Walden provided a sample ransomware gang negotiator message.

"The negotiation process and back-and-forth communications are often surreal," Walden said, according to the written version of her testimony.

She showed how one gang that hacked a public school district explained that it had examined the district's bank and insurance records and came to the conclusion that it was exaggerating accounts about its poor financial condition.

"We also calculated your possible losses from lawsuits from both your staff and your students for the leakage of their personal data," the ransomware negotiator told the district. "These fines will exceed $30 million. We are not talking about the loss of reputation, which in our opinion costs more."

In another case, Walden said, ALPH reportedly filed a complaint about a victim company with the SEC because the victim company had failed to comply with SEC cyber incident reporting guidelines.

The bottom line is that it's becoming increasingly difficult for companies both to protect data and to verify who we are. The same safeguards financial services companies adopt to protect our assets may very well keep us from getting into the mobile phones, computers and online systems we need to track, manage and use our retirement savings.

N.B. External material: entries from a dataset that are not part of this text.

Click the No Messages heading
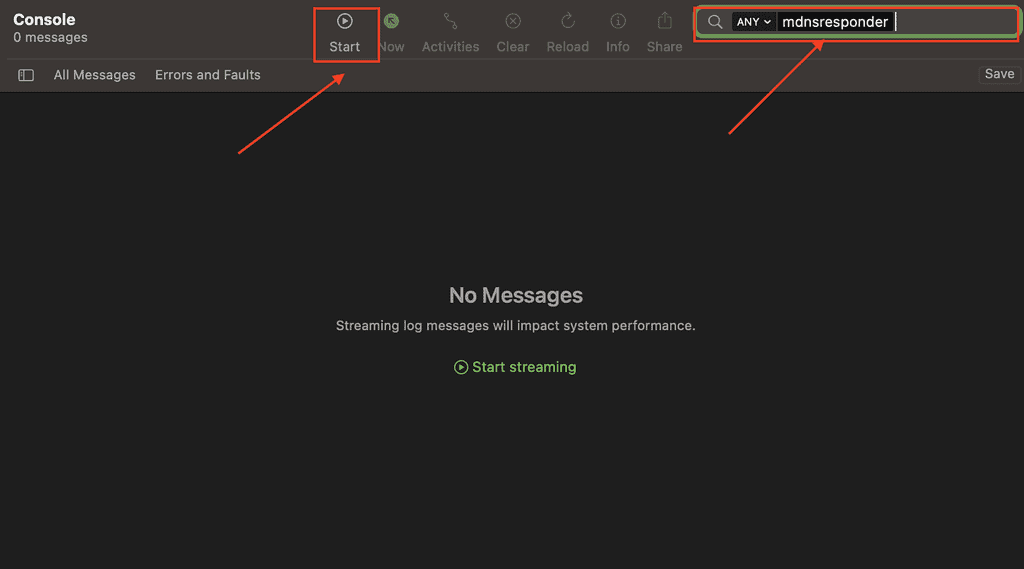Image resolution: width=1024 pixels, height=569 pixels. (516, 295)
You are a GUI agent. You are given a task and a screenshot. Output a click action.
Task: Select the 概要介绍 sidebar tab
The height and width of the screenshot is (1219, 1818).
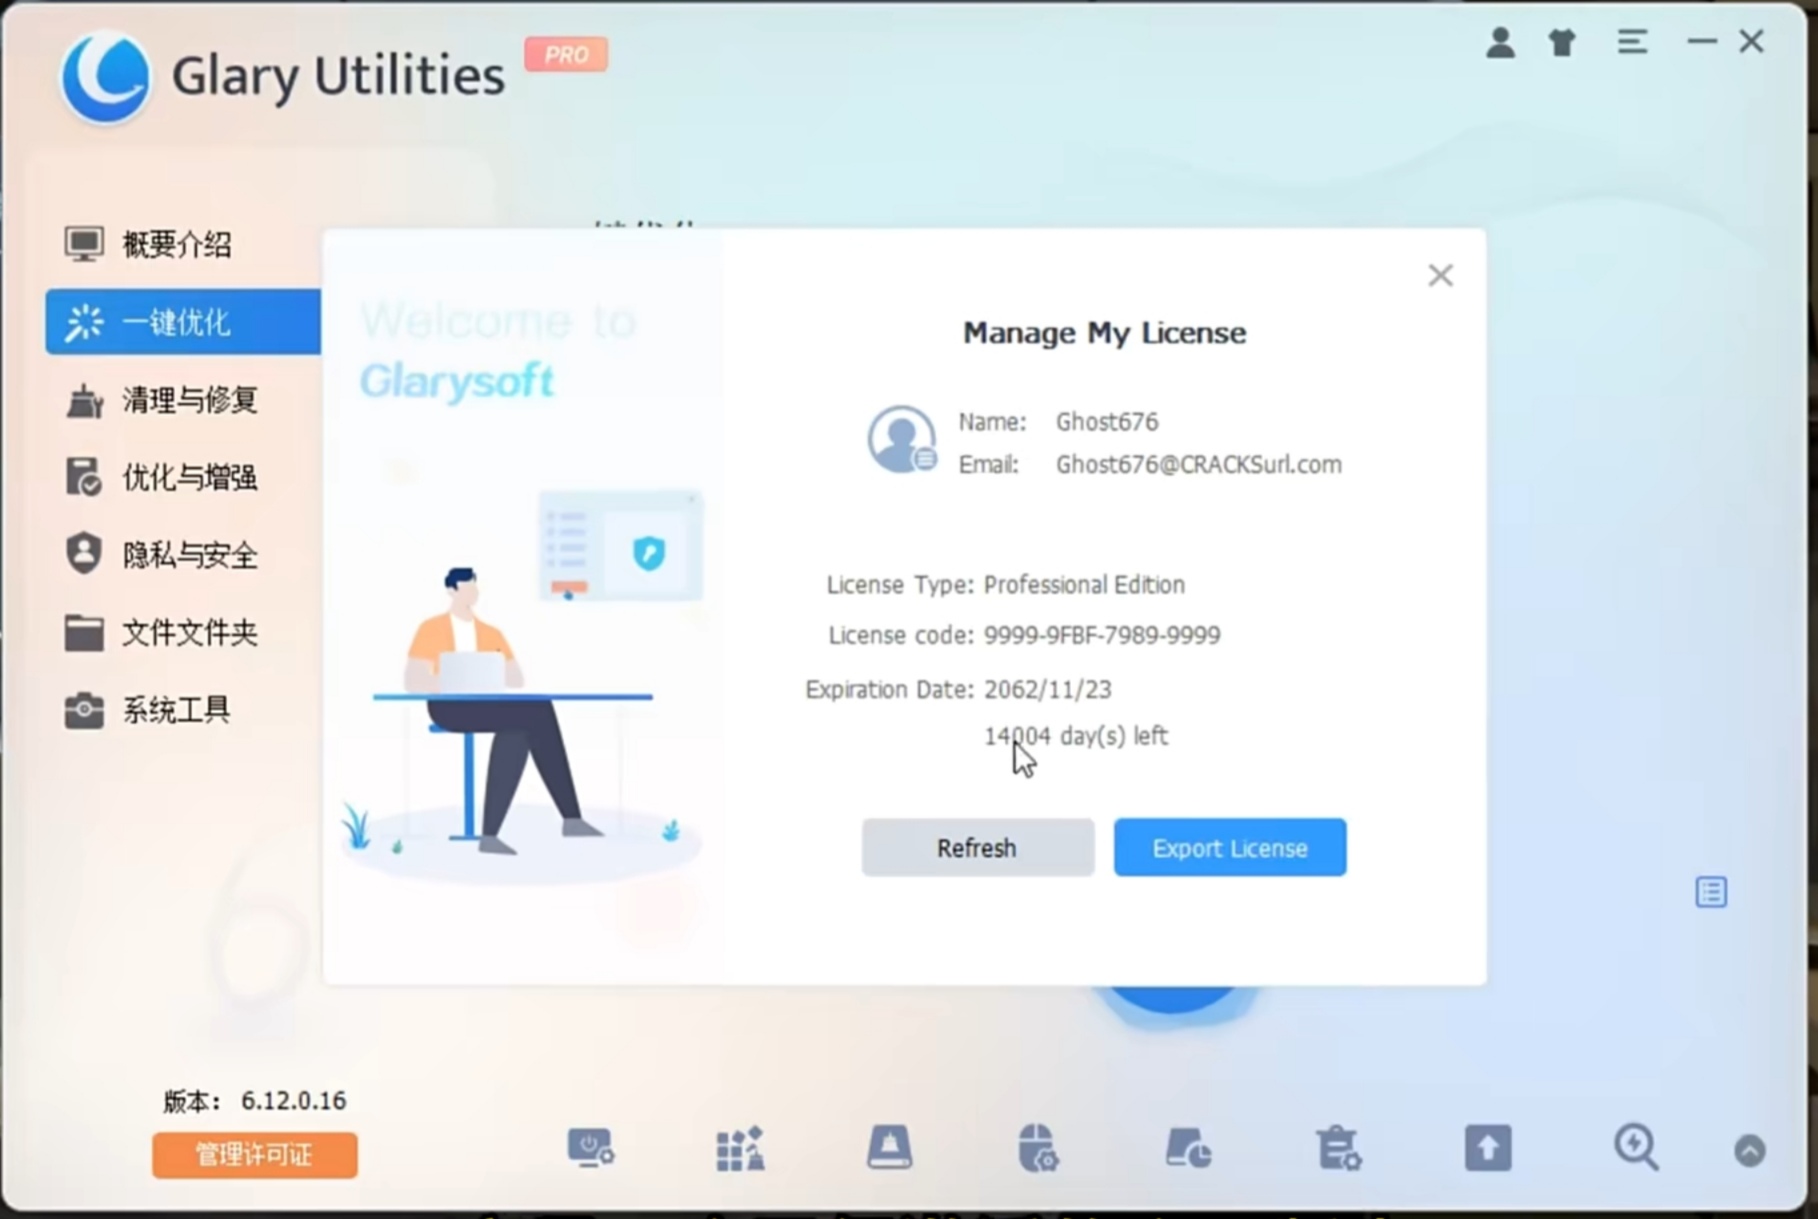pyautogui.click(x=177, y=244)
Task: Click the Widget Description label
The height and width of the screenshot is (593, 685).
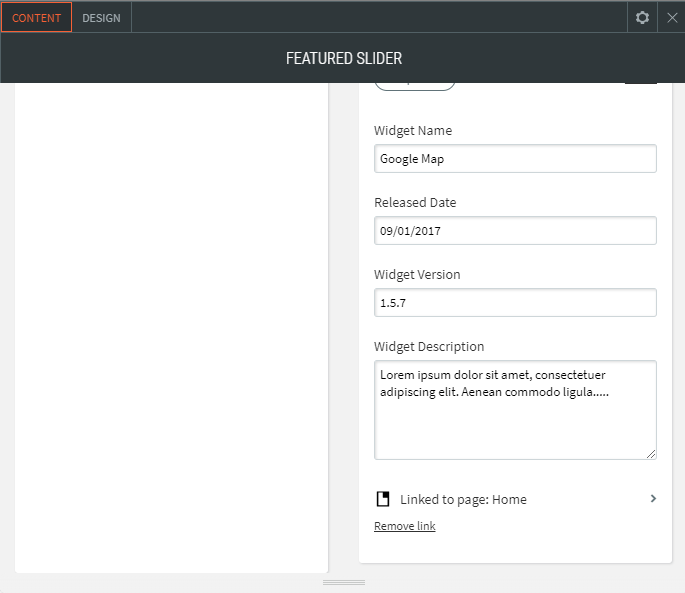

And then, if and when quantum computing becomes common and speeds up the process of cracking passwords, that could open the curtains on all of our financial accounts for all of the unscrupulous players in the world to see.

The U.S. Department of Labor is obsessing about the savings we may lose due to getting conflicted, mediocre but generally law-abiding retirement investment advice and ignoring the grave possibility that many of us could get locked out of our retirement accounts completely because we forget our passwords, lose our computers, lose our phones and have no practical way to show financial services companies that we're us.

Life and annuity issuers, asset managers, retirement plan managers, other financial services companies and regulators need to recognize this for the truly existential crisis that it is, with their Platinum Tier conference sponsorship money and their venture capital funds as well as their white papers, and help create the new, better data security and identity verification strategies of the future.